To do:
Only lines containing the word "agent" are needed; pull them out of the material.

= = = =

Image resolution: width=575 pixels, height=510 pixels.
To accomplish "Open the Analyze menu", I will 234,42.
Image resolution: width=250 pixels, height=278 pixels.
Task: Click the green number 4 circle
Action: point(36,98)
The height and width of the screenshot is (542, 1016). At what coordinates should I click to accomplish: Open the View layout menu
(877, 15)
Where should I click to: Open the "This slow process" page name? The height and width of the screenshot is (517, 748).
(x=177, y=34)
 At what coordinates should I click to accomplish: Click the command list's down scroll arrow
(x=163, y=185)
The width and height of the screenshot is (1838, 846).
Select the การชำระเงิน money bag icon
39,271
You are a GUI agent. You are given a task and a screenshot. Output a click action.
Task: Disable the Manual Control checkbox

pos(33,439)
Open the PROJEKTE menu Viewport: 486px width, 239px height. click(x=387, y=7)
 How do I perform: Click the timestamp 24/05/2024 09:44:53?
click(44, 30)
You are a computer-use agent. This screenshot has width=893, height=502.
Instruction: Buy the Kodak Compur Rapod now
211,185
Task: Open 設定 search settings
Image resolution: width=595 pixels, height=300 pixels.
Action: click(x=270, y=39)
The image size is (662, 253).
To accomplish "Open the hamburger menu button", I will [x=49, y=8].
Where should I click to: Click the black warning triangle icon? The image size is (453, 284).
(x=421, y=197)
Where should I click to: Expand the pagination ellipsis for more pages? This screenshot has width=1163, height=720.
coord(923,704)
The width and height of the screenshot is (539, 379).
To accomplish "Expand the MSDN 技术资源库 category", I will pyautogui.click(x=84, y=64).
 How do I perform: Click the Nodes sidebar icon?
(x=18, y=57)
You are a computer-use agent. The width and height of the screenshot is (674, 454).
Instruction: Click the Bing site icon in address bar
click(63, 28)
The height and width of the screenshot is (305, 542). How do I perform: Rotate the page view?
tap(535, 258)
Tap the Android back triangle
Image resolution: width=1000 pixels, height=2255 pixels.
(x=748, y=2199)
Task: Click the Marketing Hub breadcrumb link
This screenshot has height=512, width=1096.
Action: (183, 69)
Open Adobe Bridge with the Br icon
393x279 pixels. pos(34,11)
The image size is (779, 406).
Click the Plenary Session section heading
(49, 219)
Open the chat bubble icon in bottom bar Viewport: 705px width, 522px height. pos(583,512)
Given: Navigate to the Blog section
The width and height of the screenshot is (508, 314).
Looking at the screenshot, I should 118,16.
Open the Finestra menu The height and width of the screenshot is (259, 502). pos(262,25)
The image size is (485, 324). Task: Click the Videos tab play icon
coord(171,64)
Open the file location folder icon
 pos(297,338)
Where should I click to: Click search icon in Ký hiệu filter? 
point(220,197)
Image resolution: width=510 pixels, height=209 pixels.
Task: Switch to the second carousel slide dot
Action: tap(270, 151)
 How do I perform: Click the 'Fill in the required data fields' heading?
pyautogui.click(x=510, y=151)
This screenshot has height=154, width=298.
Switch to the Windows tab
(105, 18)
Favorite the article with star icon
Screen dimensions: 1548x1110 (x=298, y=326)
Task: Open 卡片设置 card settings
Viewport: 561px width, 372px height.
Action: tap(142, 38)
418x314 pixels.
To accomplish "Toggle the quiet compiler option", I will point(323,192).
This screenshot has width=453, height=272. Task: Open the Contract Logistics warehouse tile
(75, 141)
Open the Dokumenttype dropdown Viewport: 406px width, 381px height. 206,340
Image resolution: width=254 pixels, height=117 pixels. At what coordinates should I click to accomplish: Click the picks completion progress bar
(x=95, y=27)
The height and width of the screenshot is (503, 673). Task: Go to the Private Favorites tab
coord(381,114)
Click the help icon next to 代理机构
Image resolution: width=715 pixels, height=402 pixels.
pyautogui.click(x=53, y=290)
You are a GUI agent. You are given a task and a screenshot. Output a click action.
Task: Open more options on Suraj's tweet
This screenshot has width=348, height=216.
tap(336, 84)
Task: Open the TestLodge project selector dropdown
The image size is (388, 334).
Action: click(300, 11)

= = = =

Exercise answer:
You are a GUI agent. You are given a task and a screenshot. Output a click action.
You are a computer-use agent. This screenshot has width=893, height=502.
You are a computer-use agent. The width and height of the screenshot is (674, 454).
You are a GUI agent. You are given a task and a screenshot. Output a click action.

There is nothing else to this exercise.